Berichte eines Home-Officers – Tag 14

Ohne Arbeitsmodell kommt unser Kolumnist gerade nicht weiter. Doch Modellbau im Homeoffice birgt viele Tücken. Der Architekt Roman Leonhartsberger schreibt in seiner täglichen Kolumne auf New Monday über die besonderen Herausforderungen in Home-Office-Zeiten. Denn auch er sitzt, wie Tausende von ArchitektInnen, LandschaftsarchitektInnen, StadtplanerInnen an seinem Ess- äh Schreibtisch.
Veröffentlicht am 08.04.2020

Tag 14 – Ein reges Innenleben

Gestern sprachen wir über die Möglichkeiten, das Einerlei des Gewohnten hinter sich zu lassen und den Kopf durch das Himmelszelt hindurch in den unendlichen Reichtum neuer Erkenntnisse da draußen zu recken.
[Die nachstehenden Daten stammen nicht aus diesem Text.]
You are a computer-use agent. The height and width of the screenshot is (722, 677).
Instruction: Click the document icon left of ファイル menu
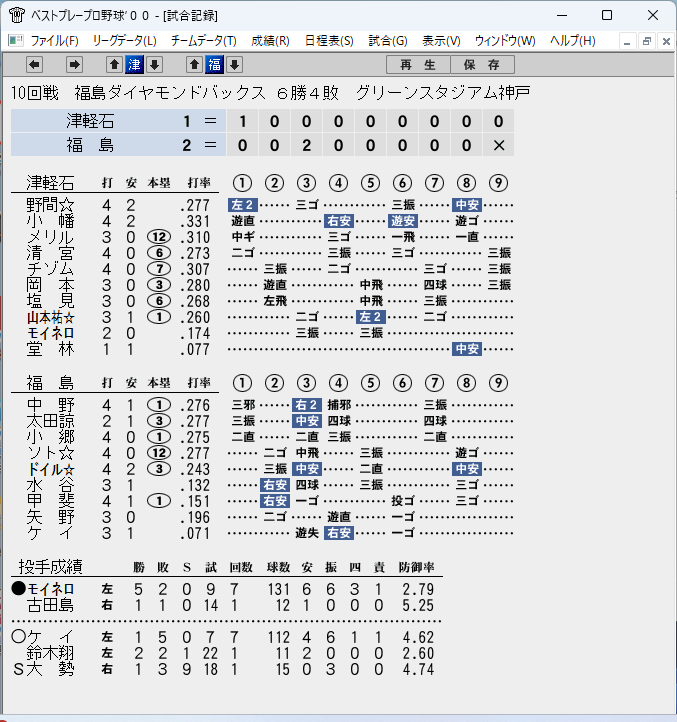(x=16, y=41)
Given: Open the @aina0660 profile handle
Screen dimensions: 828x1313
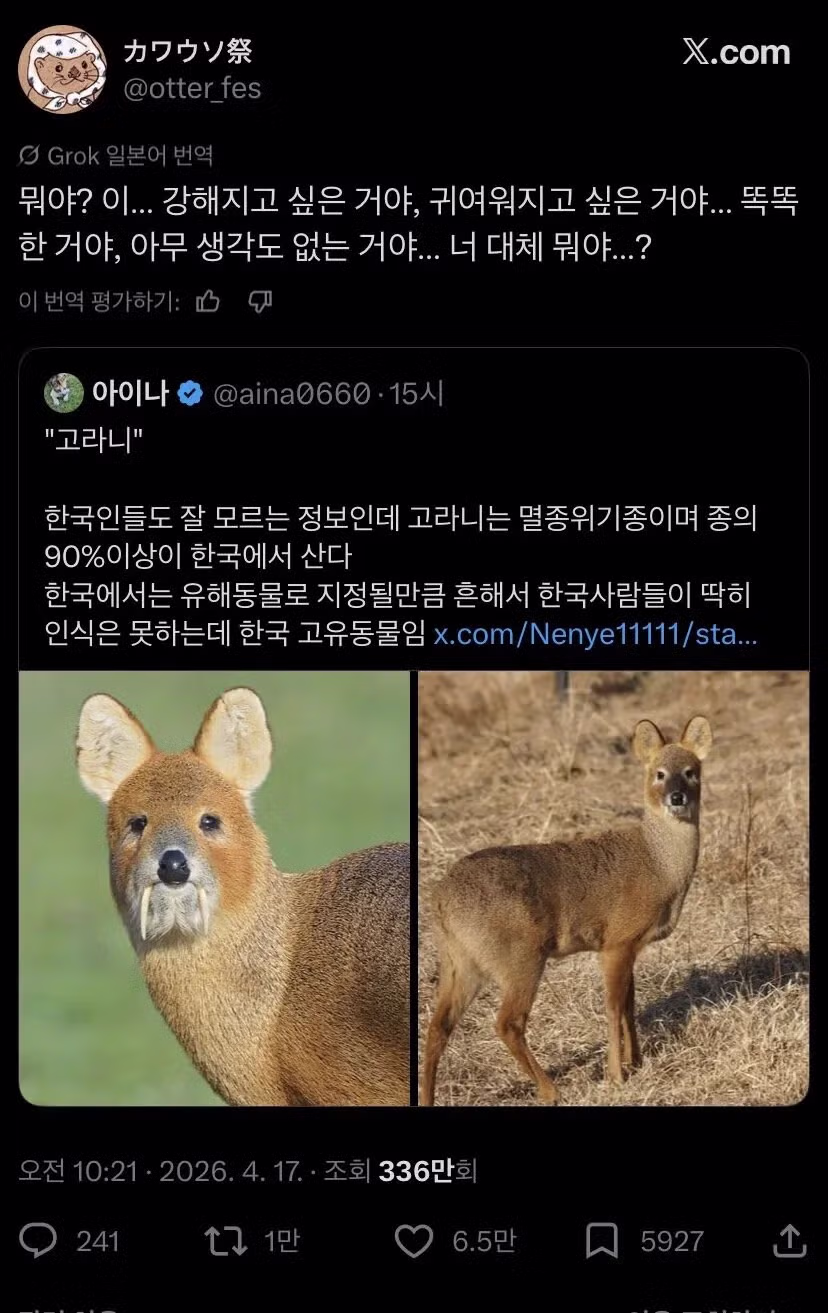Looking at the screenshot, I should [x=291, y=394].
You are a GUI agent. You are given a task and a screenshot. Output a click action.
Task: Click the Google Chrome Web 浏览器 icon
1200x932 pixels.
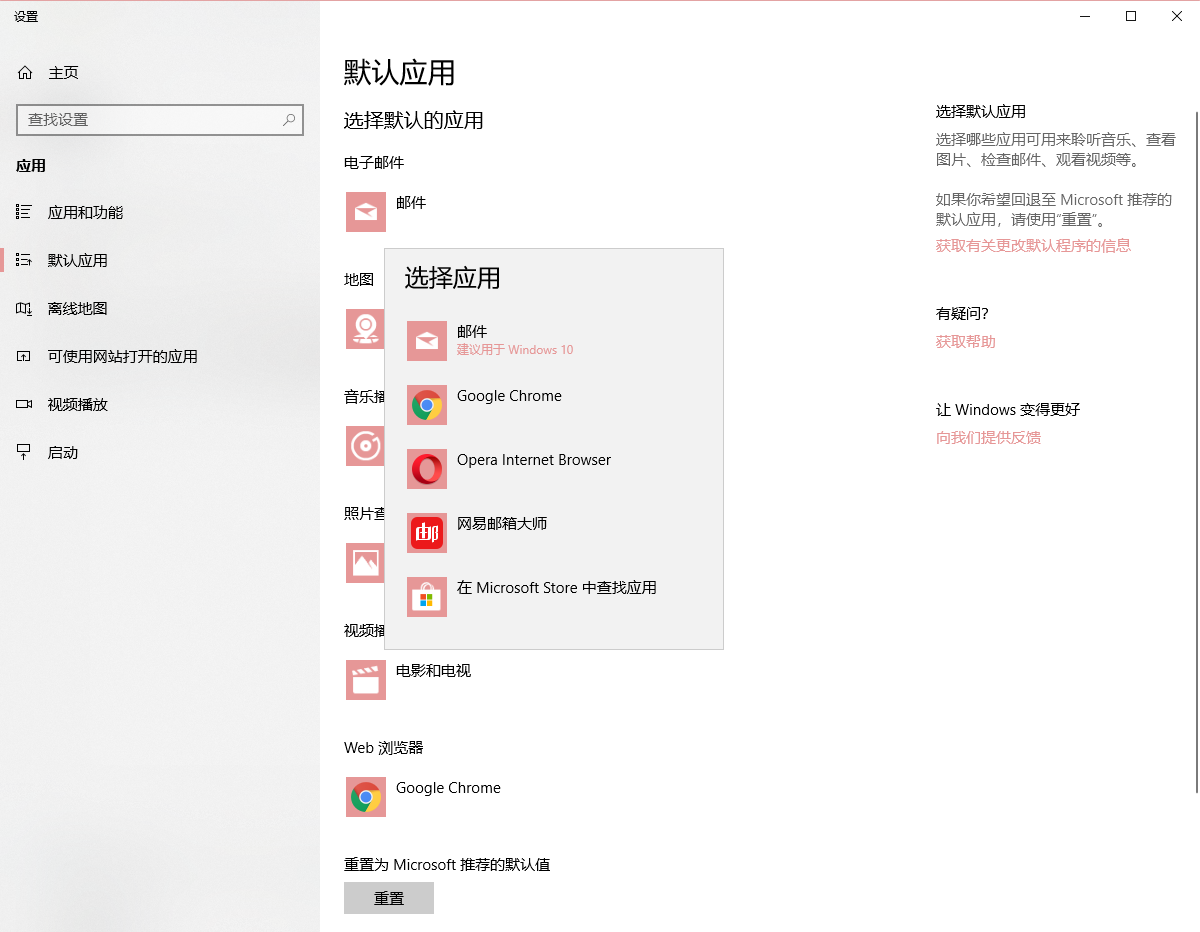(x=365, y=797)
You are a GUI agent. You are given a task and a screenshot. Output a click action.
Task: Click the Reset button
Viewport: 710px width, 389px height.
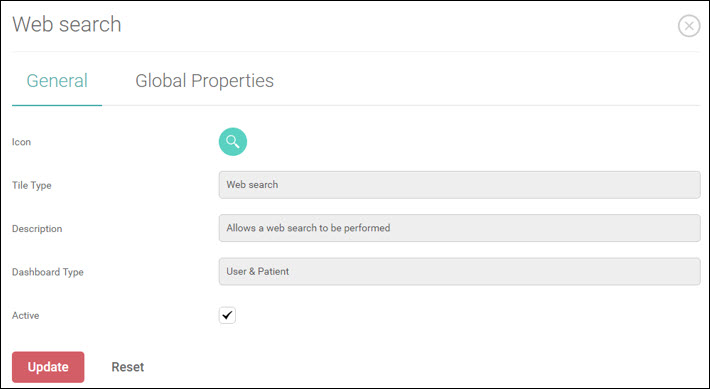click(128, 367)
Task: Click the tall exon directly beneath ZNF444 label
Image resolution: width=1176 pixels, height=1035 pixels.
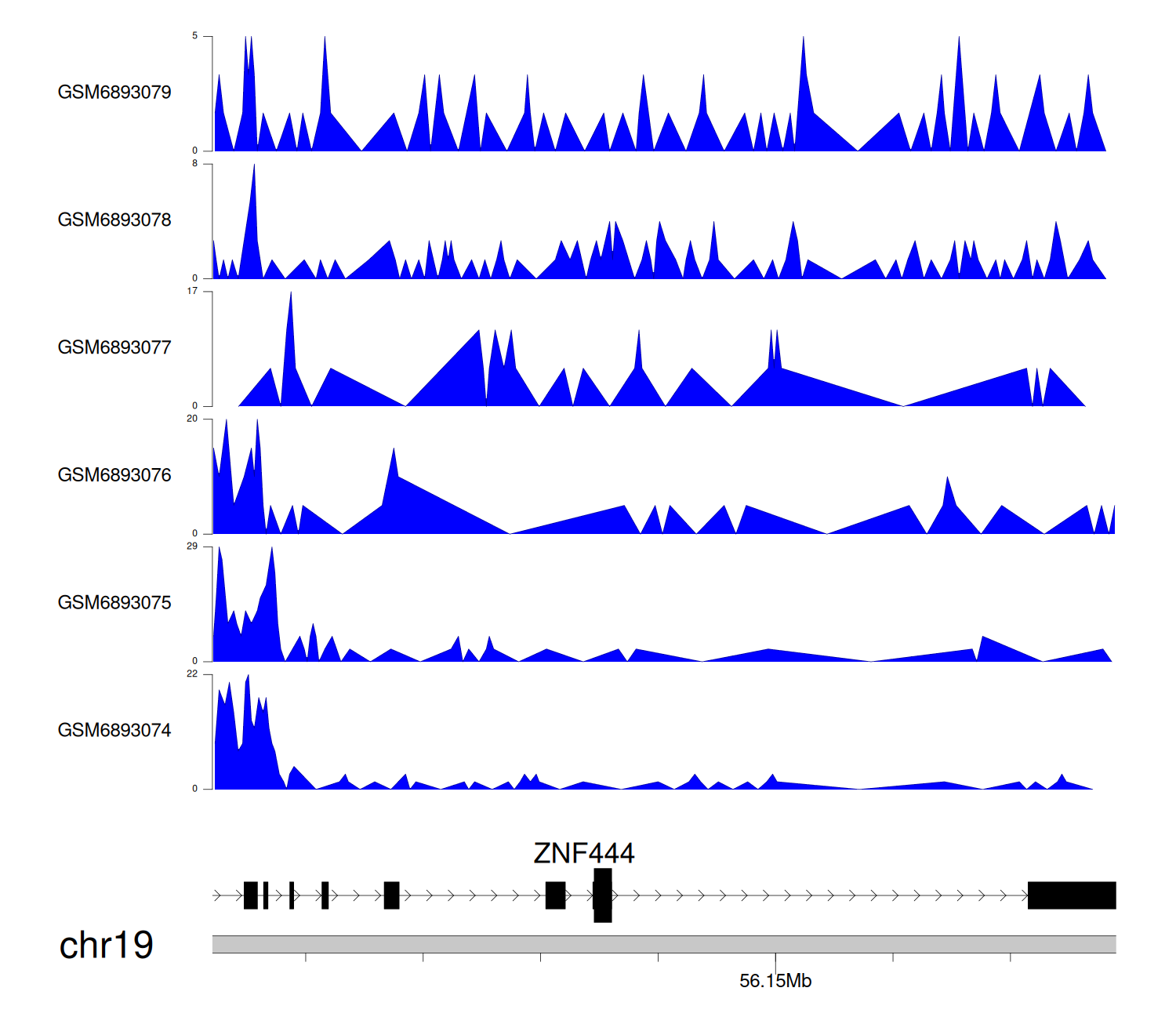Action: click(602, 895)
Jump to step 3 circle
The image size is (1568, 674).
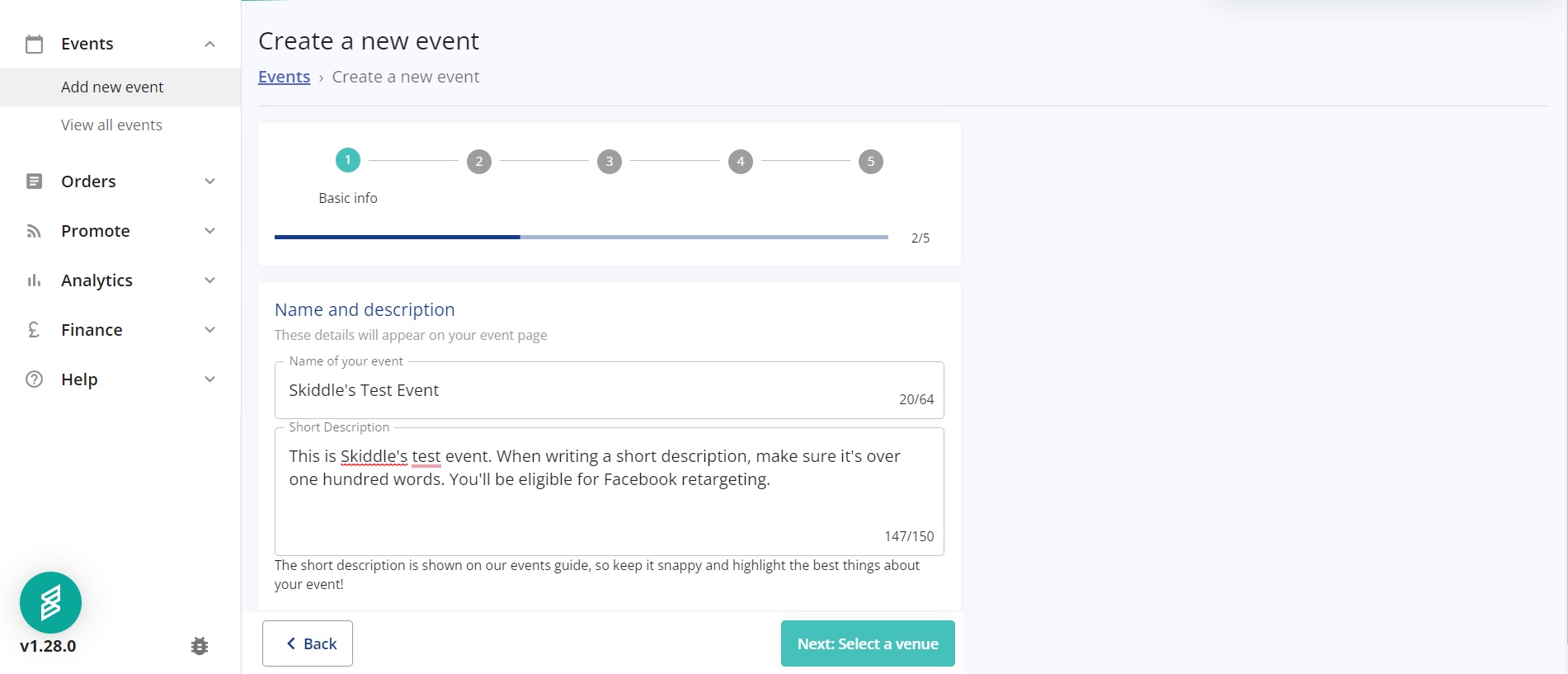(x=610, y=161)
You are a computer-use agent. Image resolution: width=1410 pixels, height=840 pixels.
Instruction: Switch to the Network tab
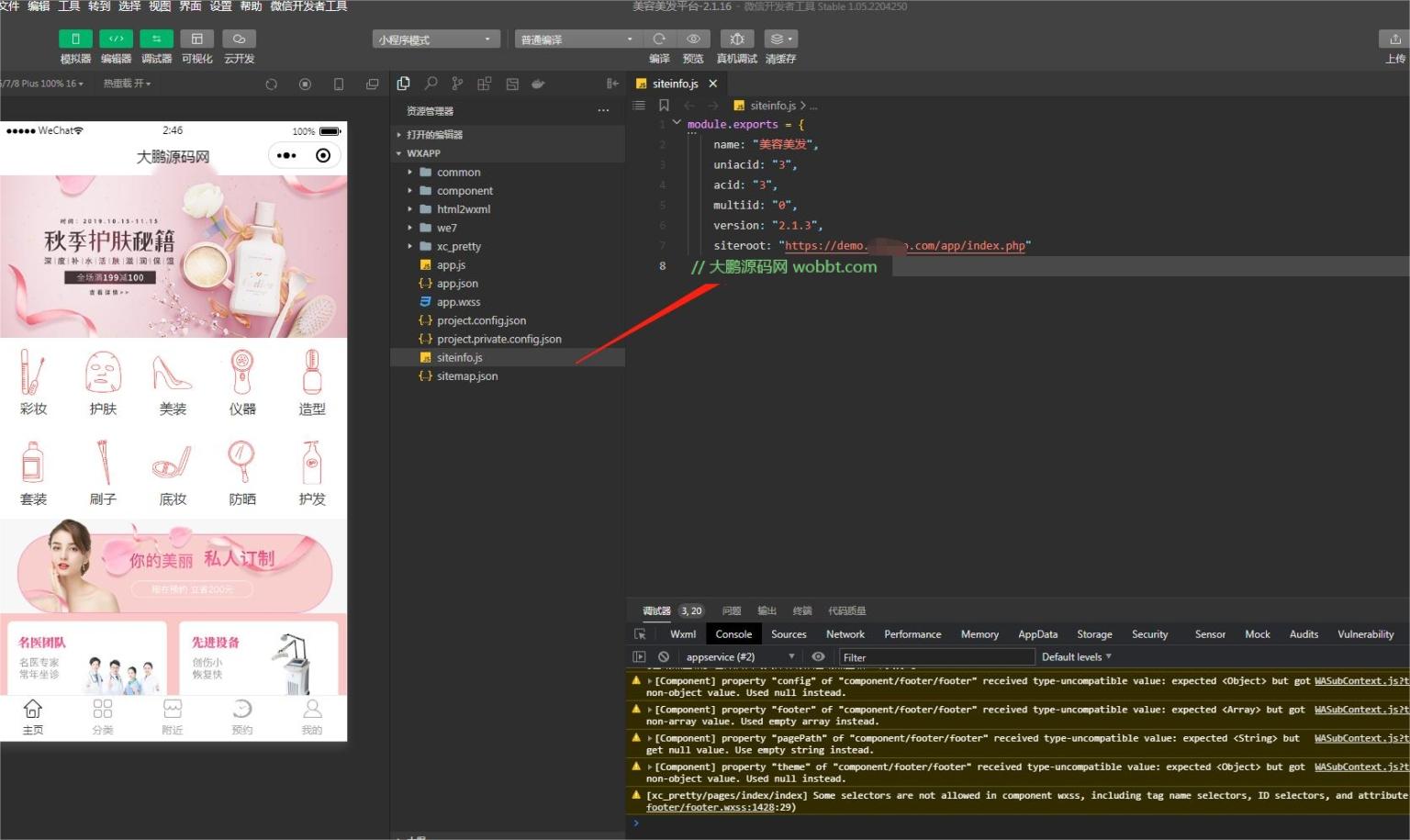845,634
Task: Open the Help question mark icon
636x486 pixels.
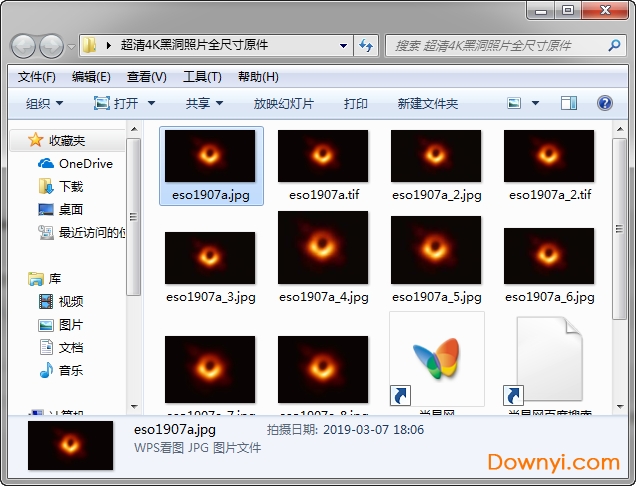Action: (x=604, y=103)
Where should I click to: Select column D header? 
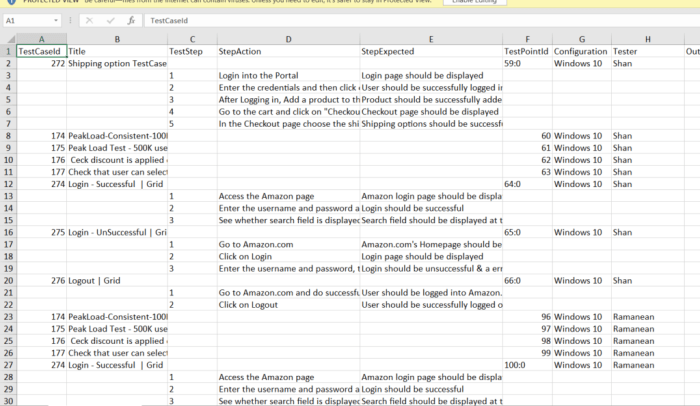click(x=288, y=39)
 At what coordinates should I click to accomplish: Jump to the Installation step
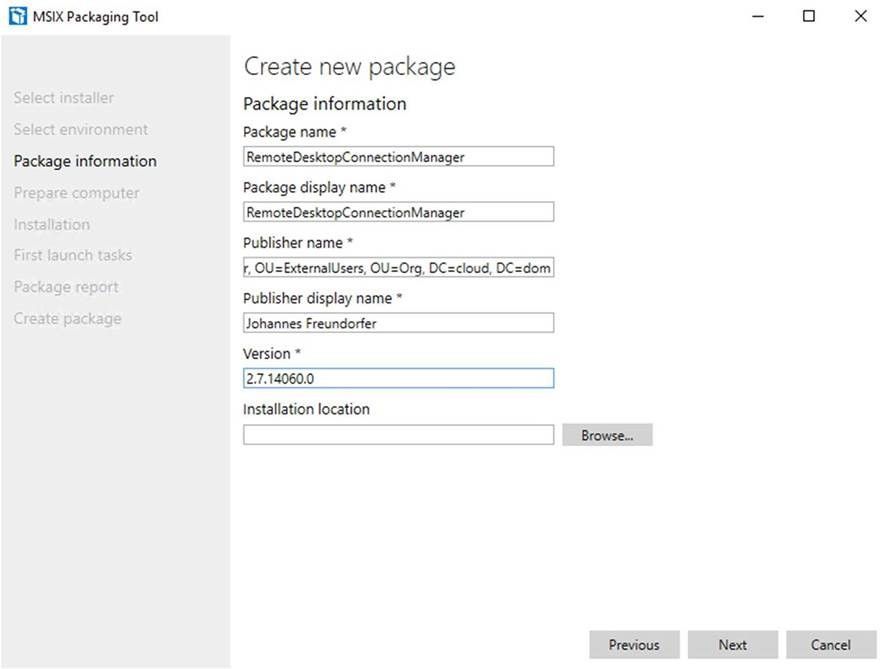pyautogui.click(x=51, y=225)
Die Wunder der Welt fangen ja bekanntermaßen vor der Haustür an – wenn das Wetter es zulässt. In den letzten Tagen leider nicht möglich, abgesehen vom Kontaktverbot hinderte mich das Arbeitspensum daran, die Außenwelt zu durchstreifen. Viel zu tun, Verspätungen, Ärger, und das, wo endlich der Frühling da ist. Über all dem Ärger strahlt hämisch die Sonne. Jetzt merke ich auch noch, dass ich im Projekt ohne Arbeitsmodell nicht weiterkomme. Beim Modellbau ist, wie bei vielen handwerklichen Tätigkeiten, das Fordernde oft die intellektuelle und praktische Trennung des Werkstücks von seiner Umgebung. Kurz: Man braucht eine schnittfeste Unterlage und muss mit dem Leim vorsichtig umgehen. Nun ist unser Parkett schon alt. Und die Tatsache, dass man wieder etwas mit den Händen machen kann, nachdem man seit Jahrzehnten 90 Prozent seiner wachen Zeit auf dem Bildschirm geguckt hat, setzt ungeahnte kreative und aktionistische Energien frei. Die sind nicht zu unterschätzen. Es ist eine Herausforderung nicht alles in der lieben Wohnumgebung zu ruinieren, was einem lieb und teuer ist. Noch wichtiger aber ist eine gewisse Konzentration, ja eine strenge Kontrolle dessen, was der Gegenstand des Modellbauunterfangens ist. Beispiel: Manchmal ist man mit dem Ergebnis wenig zufrieden, ab und zu liegt es am Modell, oft am Entwurf, aber immer – wirklich immer! – läuft es darauf hinaus, dass man versucht, die Energie auf etwas zu lenken, das vermeintlich weniger widerspenstig und undankbar ist. Beim letzten Mal ist ein verhältnismäßig detaillierter Umbauplan für Küche, Bad und Flur (meiner Wohnung, nicht des Arbeitsmodells) dabei herausgekommen. Der Plan war unfinanzierbar, nicht abgesprochen und ausserdem teilweise technisch fragwürdig. Jetzt könnte man noch sagen, ist ja zumindest potenziell produktiv, im Vergleich zum vorletzten Mal. Beim vorletzten Mal war ich nämlich dabei gelandet Möbelentwürfe für das Arbeitsmodell zu entwerfen. Ich hoffe, dass ich wieder im Büro bin, bevor ich ein Arbeitsmodell im Maßtab des Modells baue, das dann auf den extravaganten Tisch passt, den ich bis dahin für das Innere des Modells entworfen habe.

Über den Autor:

Roman Leonhartsberger ist Architekt, Stadtplaner, Lehrbeauftragter für Städtebau an der Hochschule München und seit neustem Home-Officer.